◆ Problem description ◆
Restate word for word the lines from the one bearing "Choose option 14 - Pessoas físicas" through the end of the entries below, and leave every picture out.

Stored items
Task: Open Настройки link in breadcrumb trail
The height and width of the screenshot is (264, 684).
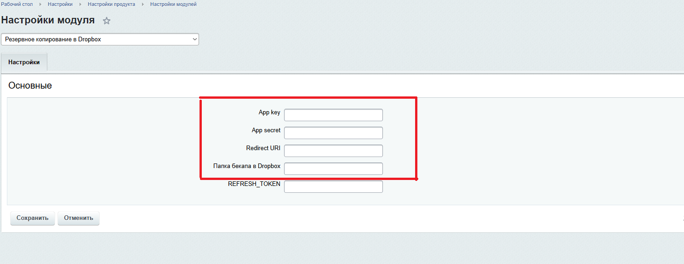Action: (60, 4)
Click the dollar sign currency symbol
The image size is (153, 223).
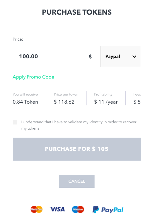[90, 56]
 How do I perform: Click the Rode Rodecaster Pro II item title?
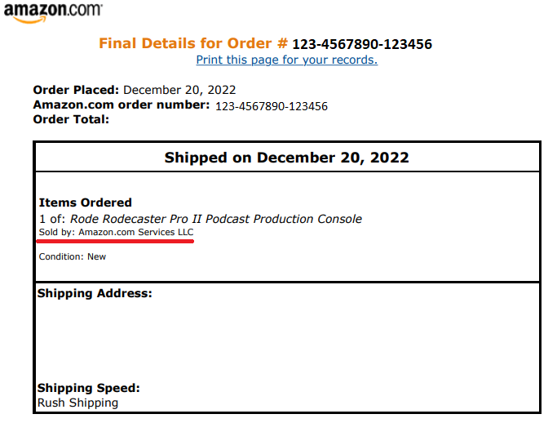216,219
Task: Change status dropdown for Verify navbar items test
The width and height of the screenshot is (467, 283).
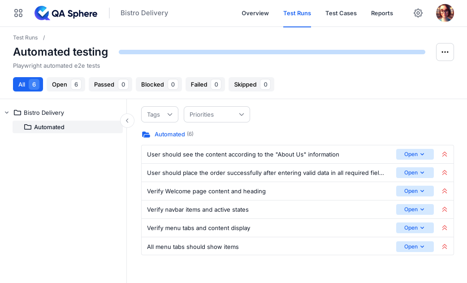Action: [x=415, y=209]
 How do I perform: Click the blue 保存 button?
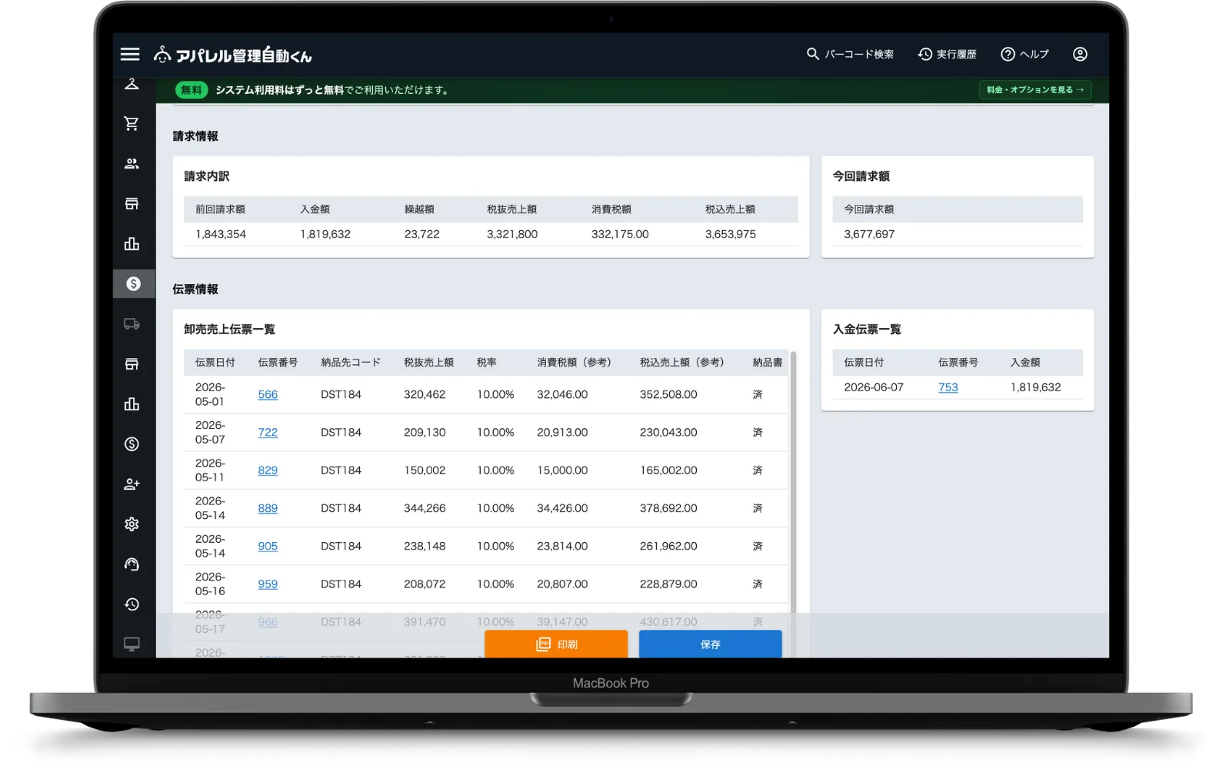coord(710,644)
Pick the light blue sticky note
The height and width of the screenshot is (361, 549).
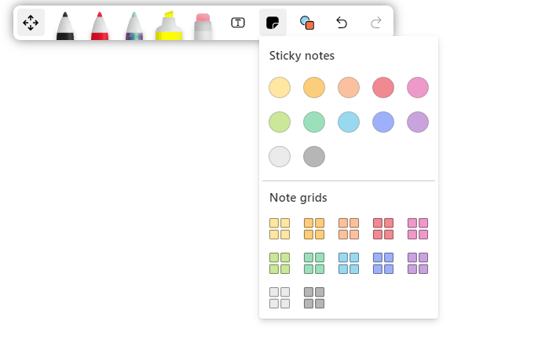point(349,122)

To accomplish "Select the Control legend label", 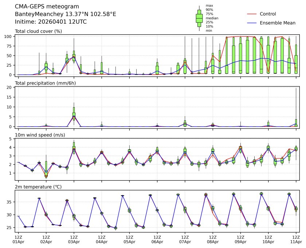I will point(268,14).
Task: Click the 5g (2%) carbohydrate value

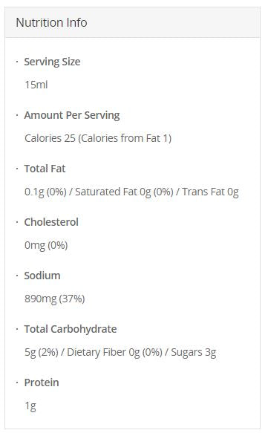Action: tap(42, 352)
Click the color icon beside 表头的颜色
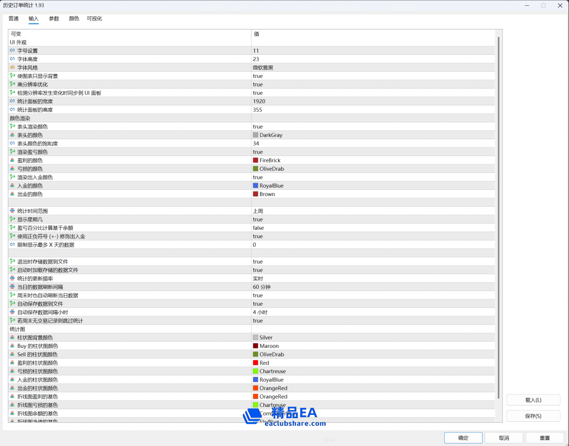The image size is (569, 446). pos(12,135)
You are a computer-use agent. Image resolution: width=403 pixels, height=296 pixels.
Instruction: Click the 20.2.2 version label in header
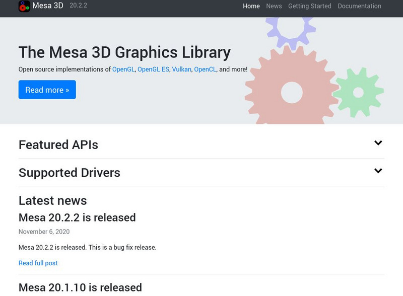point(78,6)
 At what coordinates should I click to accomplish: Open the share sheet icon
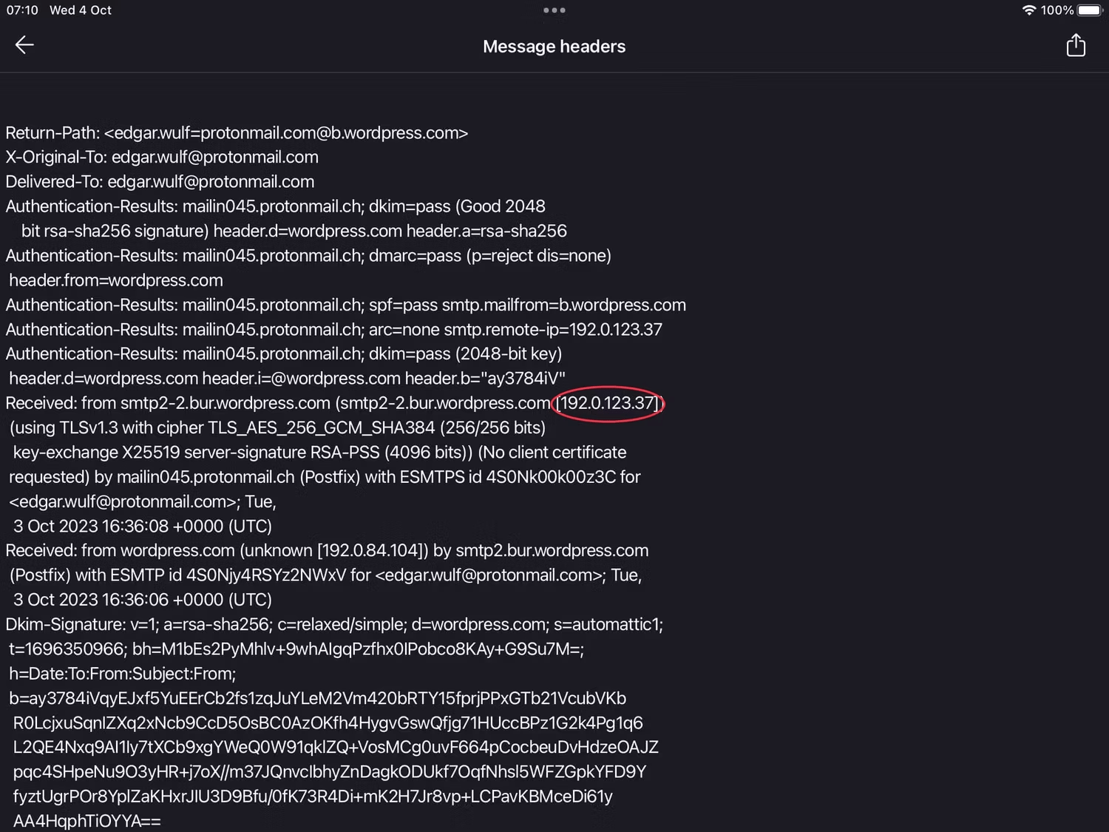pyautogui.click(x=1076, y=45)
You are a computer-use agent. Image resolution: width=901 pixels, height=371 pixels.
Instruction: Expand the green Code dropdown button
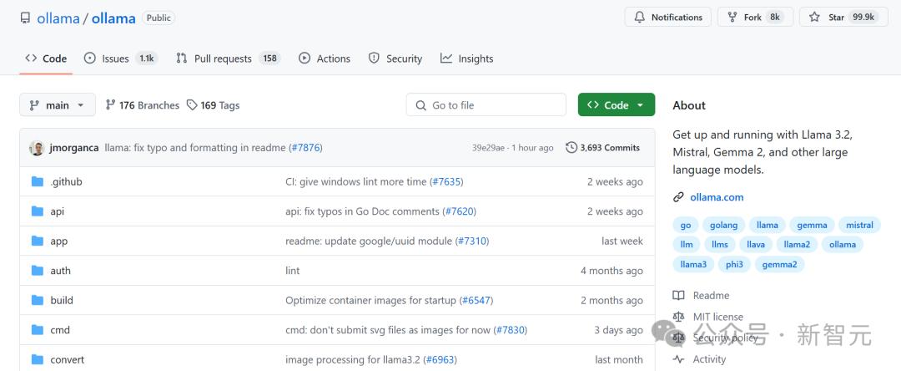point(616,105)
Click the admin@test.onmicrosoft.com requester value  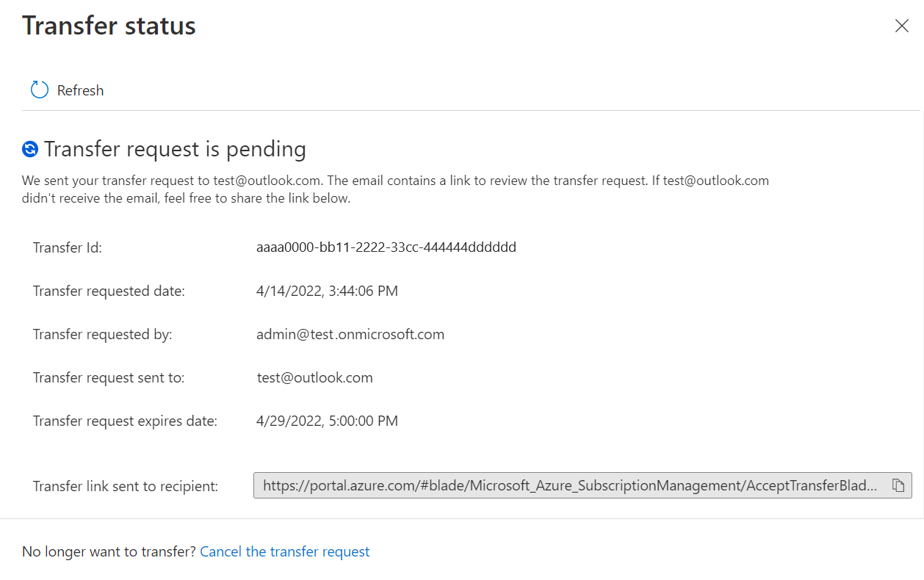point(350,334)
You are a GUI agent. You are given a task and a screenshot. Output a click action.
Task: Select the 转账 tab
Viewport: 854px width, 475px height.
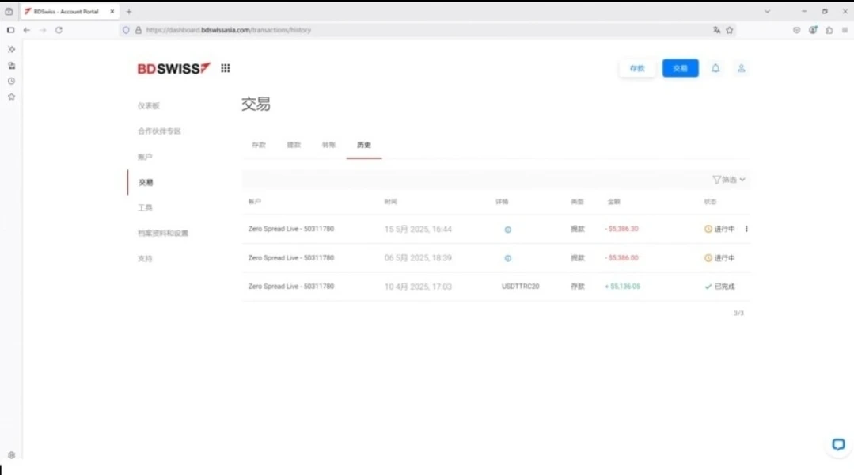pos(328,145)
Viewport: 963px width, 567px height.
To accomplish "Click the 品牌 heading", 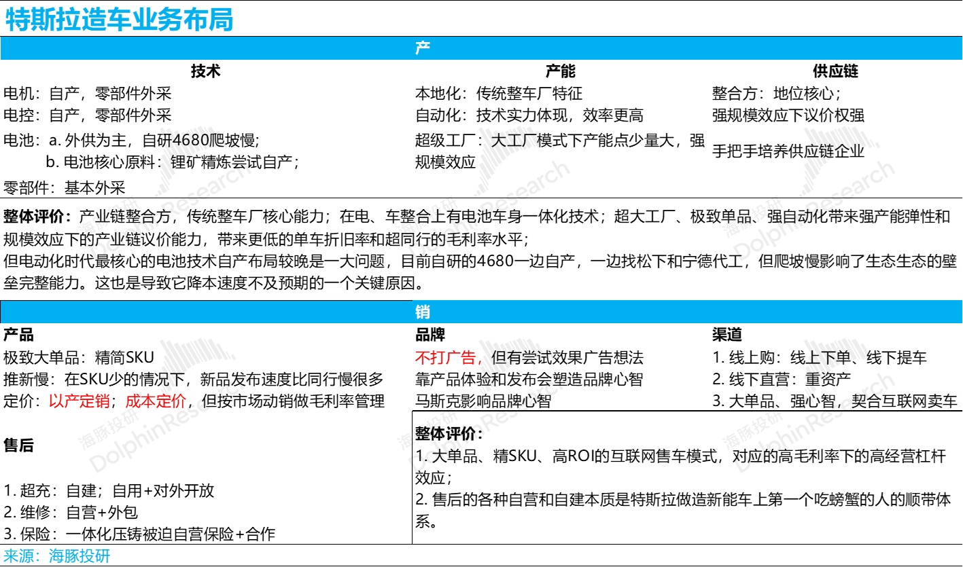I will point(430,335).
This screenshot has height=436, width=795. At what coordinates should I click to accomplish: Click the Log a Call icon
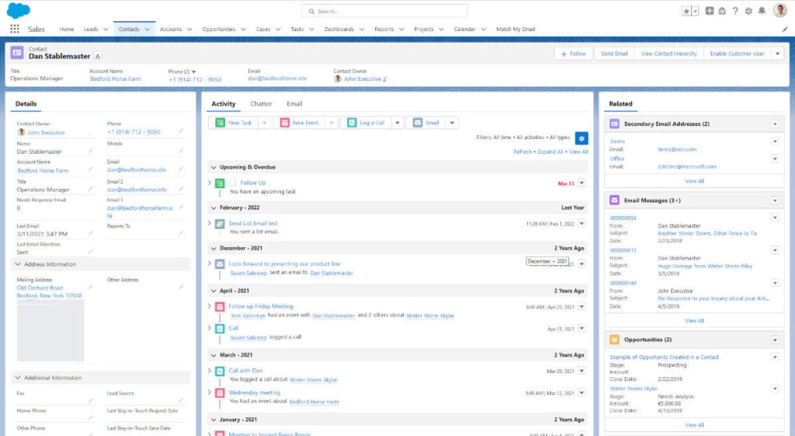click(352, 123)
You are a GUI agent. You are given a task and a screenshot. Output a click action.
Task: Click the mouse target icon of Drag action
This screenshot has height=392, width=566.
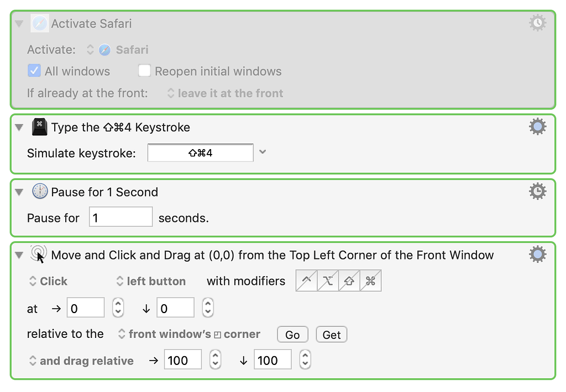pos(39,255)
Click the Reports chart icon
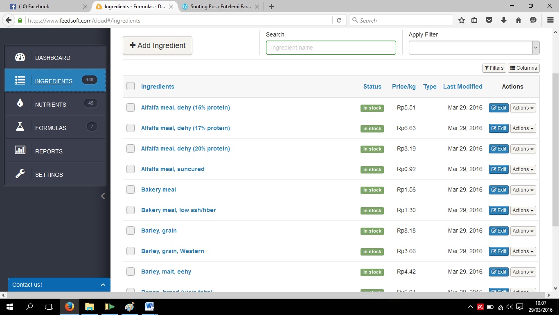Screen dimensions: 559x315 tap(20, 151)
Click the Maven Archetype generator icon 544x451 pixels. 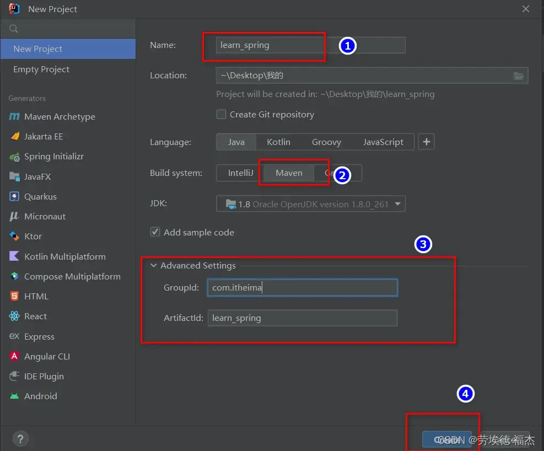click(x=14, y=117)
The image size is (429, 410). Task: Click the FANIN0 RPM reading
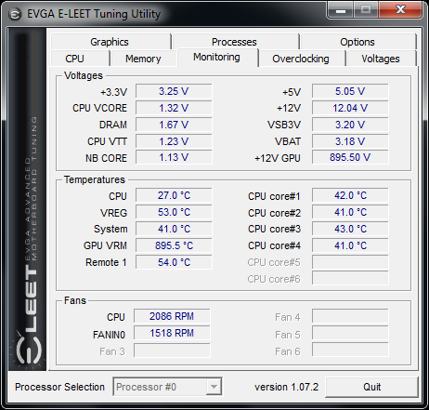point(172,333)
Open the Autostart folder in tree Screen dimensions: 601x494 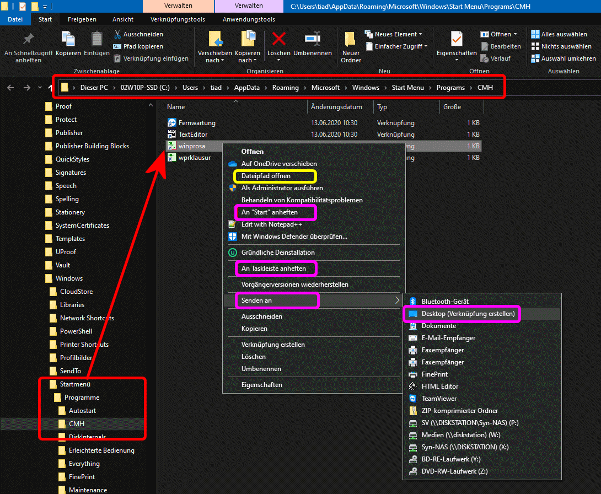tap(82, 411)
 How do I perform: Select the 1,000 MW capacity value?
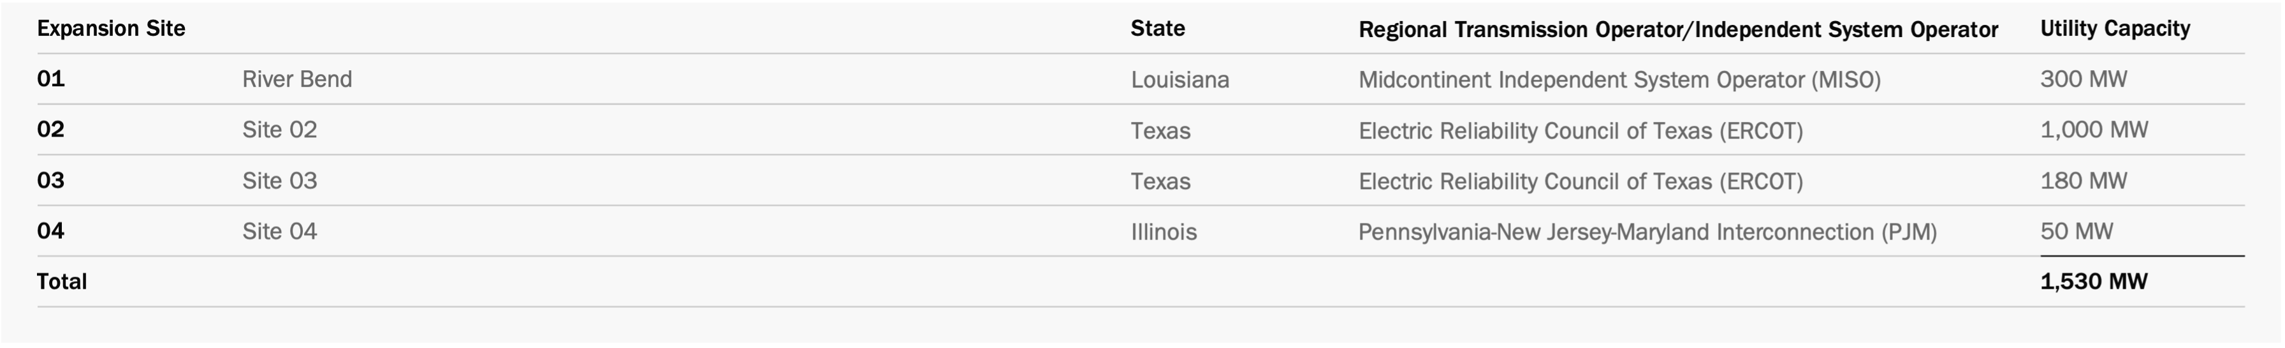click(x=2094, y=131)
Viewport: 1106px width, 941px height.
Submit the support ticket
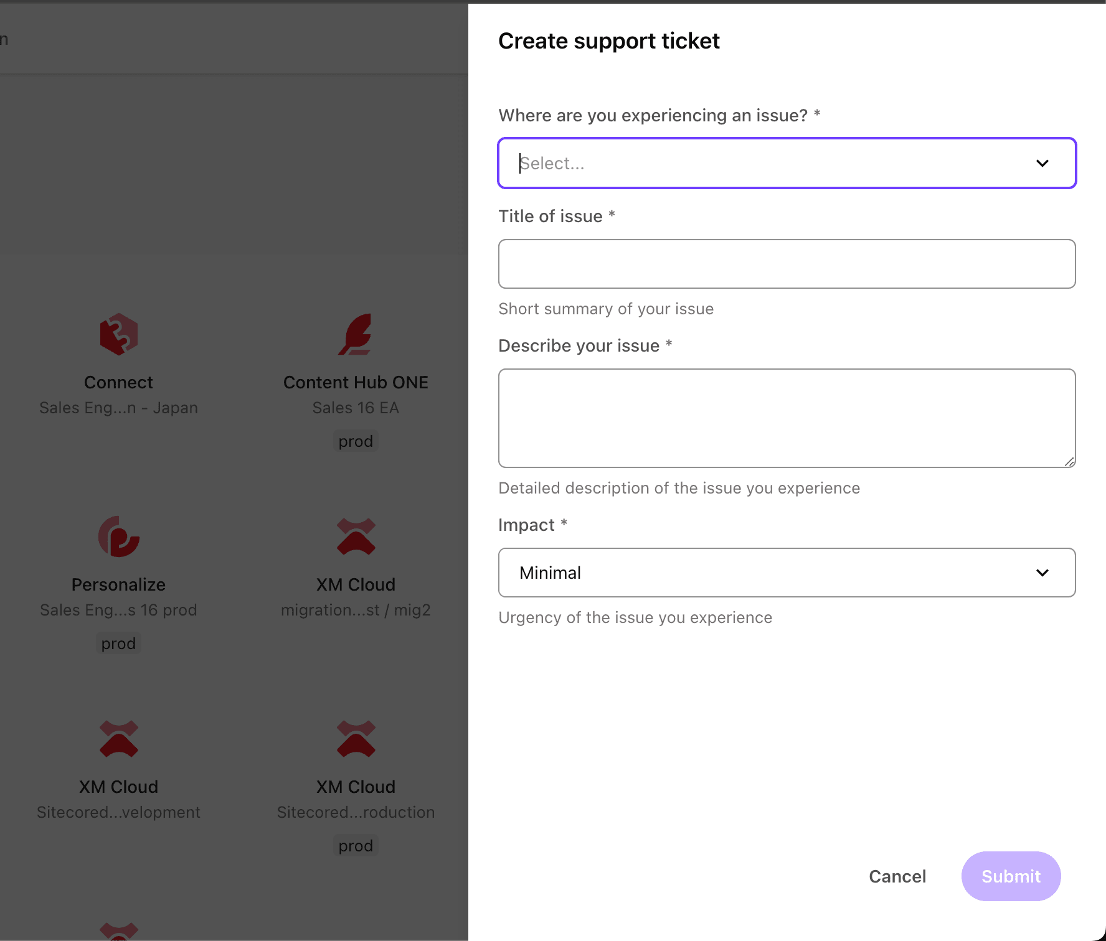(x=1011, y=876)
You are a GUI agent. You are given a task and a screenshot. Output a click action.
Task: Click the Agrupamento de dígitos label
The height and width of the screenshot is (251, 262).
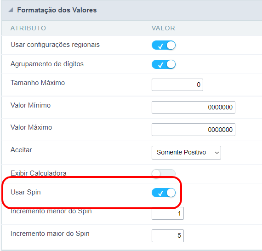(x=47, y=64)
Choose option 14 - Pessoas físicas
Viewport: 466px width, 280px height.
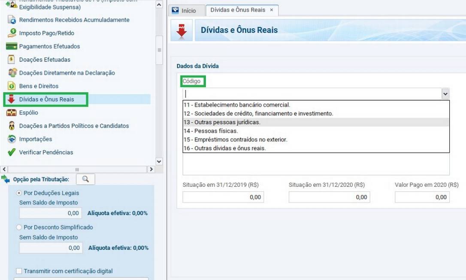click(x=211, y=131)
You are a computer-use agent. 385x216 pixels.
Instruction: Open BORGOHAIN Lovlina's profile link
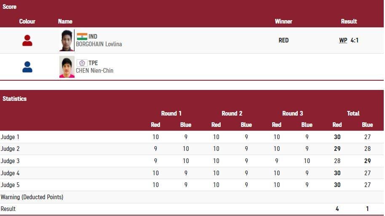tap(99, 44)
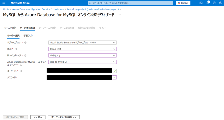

◆ Reply ◆
Choose option 14 - Pessoas físicas
Viewport: 466px width, 280px height.
click(x=211, y=131)
You are a computer-use agent. 385x216 pixels.
Instruction: Open BORGOHAIN Lovlina's profile link
tap(99, 44)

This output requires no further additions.